O parlamentar foi acusado invadir a Igreja Nossa Senhora do Rosário dos Pretos durante protestos de repúdio ao assassinato do congolês Moïse Kabagambe e de Durval Teófilo Filho

Da Redação

Imagem: Eduardo Matysiak

Acusado de invadir a Igreja Nossa Senhora do Rosário dos Pretos, em Curitiba (PR), o vereador Renato Freitas (PT) teve a cassação do seu mandato por quebra de decoro suspendida pelo Tribunal de Justiça do Paraná (TJ-PR) na última terça-feira (5).

O caso aconteceu em fevereiro, e o documento que suspende sua cassação foi assinado pela desembargadora Maria Aparecida Blanco de Lima. A desembargadora determinou o cancelamento dos efeitos das sessões dos dias 21 e 22 de junho, onde foi votada a cassação do parlamentar com 25 votos favoráveis e cinco contrários.

Ao G1, o advogado de Freitas, Guilherme Gonçalves, explicou que o fundamento principal da decisão foi o desrespeito ao devido processo legal no sentido de garantir o direito de defesa do vereador, “por conta do açodamento da intimação do próprio vereador e de seus defensores para a sessão de julgamento do mesmo.”

“Ao contrário dos que torciam pela vitória do fracasso, estamos de volta, ao contrário dos julgamentos infelizes e hipócritas, estamos de volta!”, escreveu Freitas em seu perfil no Twitter.

Um dia após retomar seu mandato na Câmara Municipal de Curitiba, o parlamentar, que também é advogado popular e professor universitário, anunciou que vai lançar sua candidatura a deputado estadual no Paraná no dia 17 de julho. A data é uma referência ao Dia Internacional Nelson Mandela, que celebra no dia 18 de julho o nascimento do líder sul-africano.

“A gente vai ter como tema da minha pré-candidatura o dia de Nelson Mandela, que representa essa luta pela liberdade, justiça, democracia e que sofreu as consequências porque assumiu os riscos de sua luta, que é luz para nossa caminhada”, disse em entrevista à Revista Fórum.

Lembre o caso

Em meio a protestos de repúdio ao assassinato do congolês Moïse Kabagambe e de Durval Teófilo Filho, o vereador participou de um ato antirracista pacífico na Igreja Nossa Senhora do Rosário. Na ocasião, a Arquidiocese de Curitiba registrou Boletim de Ocorrência contra Renato Freitas, caso que segue em investigação de acordo com a Polícia Civil.

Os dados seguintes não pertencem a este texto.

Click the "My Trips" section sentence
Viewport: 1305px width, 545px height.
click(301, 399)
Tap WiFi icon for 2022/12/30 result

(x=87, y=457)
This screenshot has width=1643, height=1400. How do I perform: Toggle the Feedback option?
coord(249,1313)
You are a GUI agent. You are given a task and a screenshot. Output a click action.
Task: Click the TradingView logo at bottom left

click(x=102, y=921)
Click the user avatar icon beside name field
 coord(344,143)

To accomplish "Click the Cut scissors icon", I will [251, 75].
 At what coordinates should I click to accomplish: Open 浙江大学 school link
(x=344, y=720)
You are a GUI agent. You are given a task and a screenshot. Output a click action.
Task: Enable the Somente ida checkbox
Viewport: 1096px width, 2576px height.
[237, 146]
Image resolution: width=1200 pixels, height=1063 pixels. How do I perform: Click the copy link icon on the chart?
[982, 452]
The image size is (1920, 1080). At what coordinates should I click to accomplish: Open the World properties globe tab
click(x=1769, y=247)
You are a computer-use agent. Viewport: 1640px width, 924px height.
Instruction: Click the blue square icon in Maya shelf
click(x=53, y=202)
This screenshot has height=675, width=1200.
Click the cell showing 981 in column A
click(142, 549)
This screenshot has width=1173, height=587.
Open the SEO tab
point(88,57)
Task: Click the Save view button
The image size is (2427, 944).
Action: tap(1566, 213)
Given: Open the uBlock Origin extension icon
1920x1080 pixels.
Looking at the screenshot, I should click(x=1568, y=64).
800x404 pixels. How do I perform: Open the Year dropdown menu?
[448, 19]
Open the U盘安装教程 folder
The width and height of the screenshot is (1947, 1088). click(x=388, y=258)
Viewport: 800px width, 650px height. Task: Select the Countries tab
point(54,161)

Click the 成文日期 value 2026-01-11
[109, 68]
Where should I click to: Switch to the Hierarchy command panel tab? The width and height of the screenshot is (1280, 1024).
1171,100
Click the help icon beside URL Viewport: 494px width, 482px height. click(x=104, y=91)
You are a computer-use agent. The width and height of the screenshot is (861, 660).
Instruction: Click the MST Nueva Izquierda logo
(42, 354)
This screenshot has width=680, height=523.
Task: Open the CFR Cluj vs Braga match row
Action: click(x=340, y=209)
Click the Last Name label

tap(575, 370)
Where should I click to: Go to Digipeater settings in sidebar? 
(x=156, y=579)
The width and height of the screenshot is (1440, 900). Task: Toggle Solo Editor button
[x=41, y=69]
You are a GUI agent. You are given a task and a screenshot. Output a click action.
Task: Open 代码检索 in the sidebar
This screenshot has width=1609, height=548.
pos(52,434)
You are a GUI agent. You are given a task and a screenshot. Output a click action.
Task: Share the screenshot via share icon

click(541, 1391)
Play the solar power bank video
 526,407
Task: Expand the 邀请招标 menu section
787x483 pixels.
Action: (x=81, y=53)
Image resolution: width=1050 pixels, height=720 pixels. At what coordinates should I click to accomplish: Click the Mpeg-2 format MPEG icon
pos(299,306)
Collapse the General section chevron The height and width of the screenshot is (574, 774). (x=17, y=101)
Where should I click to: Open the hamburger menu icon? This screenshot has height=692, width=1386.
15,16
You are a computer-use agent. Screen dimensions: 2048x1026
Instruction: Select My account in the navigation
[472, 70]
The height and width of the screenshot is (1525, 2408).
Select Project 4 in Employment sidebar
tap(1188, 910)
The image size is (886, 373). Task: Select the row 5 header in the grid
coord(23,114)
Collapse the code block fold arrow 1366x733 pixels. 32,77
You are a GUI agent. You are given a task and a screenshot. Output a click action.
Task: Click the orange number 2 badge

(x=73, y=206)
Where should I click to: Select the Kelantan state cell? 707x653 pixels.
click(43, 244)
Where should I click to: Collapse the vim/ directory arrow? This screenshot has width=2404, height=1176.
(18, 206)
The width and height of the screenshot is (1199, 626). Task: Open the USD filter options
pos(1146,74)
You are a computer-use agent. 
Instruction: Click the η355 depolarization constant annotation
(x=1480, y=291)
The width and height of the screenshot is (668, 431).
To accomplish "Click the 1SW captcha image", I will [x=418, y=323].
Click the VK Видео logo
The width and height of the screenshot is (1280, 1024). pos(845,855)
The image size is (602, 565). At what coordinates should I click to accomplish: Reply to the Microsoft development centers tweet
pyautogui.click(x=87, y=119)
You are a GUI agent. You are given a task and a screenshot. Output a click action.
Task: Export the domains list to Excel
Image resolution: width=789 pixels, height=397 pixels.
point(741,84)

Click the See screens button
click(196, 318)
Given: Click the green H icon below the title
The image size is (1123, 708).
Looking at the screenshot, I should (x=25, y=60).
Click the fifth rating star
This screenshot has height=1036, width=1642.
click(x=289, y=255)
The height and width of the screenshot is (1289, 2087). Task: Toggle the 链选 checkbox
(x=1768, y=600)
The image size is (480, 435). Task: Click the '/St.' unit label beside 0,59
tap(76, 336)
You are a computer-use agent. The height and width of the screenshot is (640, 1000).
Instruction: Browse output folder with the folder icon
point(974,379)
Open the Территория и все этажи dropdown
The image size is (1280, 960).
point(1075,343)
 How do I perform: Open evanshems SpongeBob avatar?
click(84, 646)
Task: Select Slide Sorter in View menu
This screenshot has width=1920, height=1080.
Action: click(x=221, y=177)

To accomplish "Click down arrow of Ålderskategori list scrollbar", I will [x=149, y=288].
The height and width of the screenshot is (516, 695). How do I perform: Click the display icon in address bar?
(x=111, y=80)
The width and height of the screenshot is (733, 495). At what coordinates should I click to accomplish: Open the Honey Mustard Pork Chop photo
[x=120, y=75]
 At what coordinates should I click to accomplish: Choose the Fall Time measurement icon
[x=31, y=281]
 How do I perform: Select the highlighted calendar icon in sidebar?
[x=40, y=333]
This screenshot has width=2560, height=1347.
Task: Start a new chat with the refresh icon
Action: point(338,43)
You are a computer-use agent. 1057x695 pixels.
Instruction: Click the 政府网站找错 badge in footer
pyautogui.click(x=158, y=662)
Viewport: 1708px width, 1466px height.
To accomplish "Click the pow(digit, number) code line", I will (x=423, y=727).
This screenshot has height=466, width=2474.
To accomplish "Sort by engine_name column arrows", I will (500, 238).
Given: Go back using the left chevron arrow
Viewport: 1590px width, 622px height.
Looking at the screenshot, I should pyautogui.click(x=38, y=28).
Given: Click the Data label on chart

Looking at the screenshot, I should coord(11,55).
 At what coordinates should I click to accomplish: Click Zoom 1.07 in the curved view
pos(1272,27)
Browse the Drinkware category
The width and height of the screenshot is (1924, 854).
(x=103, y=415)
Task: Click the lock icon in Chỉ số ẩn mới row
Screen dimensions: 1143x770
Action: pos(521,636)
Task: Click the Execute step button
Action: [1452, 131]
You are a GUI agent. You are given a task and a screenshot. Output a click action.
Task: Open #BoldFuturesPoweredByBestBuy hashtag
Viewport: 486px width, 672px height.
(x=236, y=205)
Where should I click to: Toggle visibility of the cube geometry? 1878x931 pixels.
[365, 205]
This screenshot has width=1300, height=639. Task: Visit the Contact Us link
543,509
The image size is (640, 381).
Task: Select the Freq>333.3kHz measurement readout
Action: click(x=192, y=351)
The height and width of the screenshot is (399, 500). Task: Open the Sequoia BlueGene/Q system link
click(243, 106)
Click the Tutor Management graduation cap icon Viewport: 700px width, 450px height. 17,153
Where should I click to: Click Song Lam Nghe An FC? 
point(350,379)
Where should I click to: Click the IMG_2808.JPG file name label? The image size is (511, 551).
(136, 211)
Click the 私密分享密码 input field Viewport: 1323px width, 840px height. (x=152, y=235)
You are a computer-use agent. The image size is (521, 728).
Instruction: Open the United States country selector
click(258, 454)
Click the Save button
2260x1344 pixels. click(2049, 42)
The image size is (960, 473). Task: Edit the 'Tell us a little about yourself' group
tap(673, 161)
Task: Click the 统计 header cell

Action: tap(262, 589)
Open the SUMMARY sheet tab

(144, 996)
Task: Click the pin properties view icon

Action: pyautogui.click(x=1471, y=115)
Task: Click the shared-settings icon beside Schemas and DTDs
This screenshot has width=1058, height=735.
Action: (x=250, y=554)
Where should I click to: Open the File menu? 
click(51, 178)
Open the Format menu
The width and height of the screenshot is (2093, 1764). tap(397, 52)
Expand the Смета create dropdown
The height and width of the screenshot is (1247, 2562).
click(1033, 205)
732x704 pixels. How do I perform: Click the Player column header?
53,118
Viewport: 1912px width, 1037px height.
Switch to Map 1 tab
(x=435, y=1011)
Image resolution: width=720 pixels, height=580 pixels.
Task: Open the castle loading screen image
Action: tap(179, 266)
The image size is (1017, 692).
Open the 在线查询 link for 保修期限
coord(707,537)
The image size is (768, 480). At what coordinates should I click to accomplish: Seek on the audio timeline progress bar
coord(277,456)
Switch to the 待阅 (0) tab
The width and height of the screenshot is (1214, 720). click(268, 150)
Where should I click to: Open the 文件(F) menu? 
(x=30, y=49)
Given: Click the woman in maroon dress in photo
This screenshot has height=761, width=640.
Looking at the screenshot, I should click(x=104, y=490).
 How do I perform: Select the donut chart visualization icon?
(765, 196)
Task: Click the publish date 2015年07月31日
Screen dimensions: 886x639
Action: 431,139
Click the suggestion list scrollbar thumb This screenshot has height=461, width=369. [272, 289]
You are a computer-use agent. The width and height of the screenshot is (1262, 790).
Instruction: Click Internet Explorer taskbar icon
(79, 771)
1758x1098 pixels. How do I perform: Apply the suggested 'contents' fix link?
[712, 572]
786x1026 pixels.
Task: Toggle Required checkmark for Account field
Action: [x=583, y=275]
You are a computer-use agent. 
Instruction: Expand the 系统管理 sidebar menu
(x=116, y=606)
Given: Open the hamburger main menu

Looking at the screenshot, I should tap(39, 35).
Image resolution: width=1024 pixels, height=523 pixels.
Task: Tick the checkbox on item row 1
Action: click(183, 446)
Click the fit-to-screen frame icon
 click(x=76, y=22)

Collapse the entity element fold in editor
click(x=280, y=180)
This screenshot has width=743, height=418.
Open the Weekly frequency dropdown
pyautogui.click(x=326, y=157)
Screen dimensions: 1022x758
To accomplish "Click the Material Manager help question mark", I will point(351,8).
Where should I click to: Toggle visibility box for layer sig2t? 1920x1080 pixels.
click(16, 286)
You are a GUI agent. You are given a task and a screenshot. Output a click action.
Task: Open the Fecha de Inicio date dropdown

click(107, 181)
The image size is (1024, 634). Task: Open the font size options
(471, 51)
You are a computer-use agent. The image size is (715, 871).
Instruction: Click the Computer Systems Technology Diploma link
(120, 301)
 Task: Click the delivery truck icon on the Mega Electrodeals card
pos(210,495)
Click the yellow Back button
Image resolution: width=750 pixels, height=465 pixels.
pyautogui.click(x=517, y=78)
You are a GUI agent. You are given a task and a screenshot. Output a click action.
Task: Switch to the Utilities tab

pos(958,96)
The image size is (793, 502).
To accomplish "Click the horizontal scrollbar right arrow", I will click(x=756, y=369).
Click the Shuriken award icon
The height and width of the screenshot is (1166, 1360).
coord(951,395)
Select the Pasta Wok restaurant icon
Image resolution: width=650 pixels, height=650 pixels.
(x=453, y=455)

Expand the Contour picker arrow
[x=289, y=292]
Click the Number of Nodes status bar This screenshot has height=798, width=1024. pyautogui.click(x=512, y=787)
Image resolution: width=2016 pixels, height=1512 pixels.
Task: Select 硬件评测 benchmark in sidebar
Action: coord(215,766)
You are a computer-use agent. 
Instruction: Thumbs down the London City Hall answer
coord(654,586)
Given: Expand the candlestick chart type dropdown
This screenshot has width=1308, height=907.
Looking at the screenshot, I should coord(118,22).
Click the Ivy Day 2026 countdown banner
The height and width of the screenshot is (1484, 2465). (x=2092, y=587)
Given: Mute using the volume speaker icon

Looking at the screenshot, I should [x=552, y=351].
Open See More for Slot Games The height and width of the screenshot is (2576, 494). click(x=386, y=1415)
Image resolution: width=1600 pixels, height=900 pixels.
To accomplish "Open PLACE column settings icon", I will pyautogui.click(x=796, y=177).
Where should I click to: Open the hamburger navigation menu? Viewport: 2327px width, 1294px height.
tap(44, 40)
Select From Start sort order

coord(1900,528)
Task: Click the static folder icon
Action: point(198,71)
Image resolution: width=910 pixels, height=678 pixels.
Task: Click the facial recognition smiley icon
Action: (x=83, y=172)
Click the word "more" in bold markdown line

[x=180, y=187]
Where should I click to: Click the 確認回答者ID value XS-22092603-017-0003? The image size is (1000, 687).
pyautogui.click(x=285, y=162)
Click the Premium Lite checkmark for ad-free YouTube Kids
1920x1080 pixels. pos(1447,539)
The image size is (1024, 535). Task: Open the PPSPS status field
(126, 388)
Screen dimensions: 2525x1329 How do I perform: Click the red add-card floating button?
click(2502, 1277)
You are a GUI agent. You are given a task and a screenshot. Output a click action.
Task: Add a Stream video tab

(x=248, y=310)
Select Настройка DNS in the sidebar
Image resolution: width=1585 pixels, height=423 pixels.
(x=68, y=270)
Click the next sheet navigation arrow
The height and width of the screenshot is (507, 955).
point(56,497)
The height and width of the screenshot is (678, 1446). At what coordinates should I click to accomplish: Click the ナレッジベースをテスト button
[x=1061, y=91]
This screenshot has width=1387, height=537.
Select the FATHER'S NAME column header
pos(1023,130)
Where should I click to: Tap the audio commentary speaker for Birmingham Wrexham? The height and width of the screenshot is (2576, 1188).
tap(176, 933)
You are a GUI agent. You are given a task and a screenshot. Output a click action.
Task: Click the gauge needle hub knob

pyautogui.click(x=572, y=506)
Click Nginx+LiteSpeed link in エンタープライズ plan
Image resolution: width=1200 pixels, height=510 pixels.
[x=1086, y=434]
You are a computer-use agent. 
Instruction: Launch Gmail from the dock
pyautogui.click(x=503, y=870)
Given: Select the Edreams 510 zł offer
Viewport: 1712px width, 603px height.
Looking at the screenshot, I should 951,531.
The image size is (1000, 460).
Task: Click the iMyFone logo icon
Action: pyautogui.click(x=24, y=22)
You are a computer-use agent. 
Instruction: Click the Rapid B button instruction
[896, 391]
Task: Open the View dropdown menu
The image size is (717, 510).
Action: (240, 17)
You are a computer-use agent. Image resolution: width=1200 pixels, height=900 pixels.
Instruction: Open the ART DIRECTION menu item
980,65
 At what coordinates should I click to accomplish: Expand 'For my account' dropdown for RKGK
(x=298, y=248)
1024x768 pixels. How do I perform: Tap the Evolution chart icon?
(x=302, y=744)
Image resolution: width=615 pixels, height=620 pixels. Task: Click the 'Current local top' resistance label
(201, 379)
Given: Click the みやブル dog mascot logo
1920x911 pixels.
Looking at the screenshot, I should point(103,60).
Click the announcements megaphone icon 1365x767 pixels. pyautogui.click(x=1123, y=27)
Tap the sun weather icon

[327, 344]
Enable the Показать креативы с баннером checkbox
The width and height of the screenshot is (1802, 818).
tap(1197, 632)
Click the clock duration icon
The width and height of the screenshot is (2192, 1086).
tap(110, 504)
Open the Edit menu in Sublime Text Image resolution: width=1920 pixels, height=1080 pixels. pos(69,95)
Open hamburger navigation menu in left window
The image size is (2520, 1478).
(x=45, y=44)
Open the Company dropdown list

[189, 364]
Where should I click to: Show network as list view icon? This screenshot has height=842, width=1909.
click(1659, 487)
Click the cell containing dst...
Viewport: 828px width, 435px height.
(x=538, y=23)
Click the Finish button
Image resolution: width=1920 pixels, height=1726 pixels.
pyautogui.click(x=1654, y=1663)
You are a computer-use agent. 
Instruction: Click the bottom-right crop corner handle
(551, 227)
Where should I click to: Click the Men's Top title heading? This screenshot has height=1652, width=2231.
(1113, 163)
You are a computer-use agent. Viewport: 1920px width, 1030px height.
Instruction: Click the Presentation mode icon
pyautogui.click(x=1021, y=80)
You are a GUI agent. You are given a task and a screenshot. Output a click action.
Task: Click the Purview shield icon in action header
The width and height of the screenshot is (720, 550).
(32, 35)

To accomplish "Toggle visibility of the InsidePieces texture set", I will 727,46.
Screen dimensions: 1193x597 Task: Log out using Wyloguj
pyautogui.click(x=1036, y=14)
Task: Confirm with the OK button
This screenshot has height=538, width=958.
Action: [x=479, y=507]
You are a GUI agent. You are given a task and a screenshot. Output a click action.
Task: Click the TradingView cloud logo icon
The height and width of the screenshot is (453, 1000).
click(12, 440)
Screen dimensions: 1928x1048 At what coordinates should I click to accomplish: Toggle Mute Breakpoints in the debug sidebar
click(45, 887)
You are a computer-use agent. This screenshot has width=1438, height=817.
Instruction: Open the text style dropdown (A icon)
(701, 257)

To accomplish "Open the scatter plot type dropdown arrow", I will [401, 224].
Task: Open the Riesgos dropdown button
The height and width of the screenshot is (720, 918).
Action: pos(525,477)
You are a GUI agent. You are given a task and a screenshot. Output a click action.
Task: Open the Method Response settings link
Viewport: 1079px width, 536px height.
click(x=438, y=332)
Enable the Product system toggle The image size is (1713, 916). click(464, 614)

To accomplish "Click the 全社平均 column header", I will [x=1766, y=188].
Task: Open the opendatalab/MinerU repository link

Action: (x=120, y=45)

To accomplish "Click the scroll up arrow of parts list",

O padre que celebrava a missa no local, afirma que precisou interromper o culto diante da entrada dos manifestantes, mas Freitas alega que o culto já havia terminado. Ainda assim, chegou a se desculpar pela manifestação no dia 9 de fevereiro, em uma sessão ordinária na Câmara.

“Algumas pessoas se sentiram profundamente ofendidas, e para essas pessoas eu sinceramente e profundamente peço perdão. Desculpa. Não foi, de fato, a intenção de magoar ou de algum modo ofender o credo de ninguém. Até porque eu mesmo, como todos sabem, sou cristão”, disse.

Processo de cassação

Devido à manifestação, o parlamentar passou a responder a procedimento administrativo de quebra de decoro. Em seu primeiro mandato e ocupando a posição de líder da oposição na Câmara, ele negou ter invadido a igreja durante toda investigação. Ainda assim, a cassação do seu mandato foi encaminhada ao plenário pelo Conselho de Ética e Decoro Parlamentar no dia 10 de maio.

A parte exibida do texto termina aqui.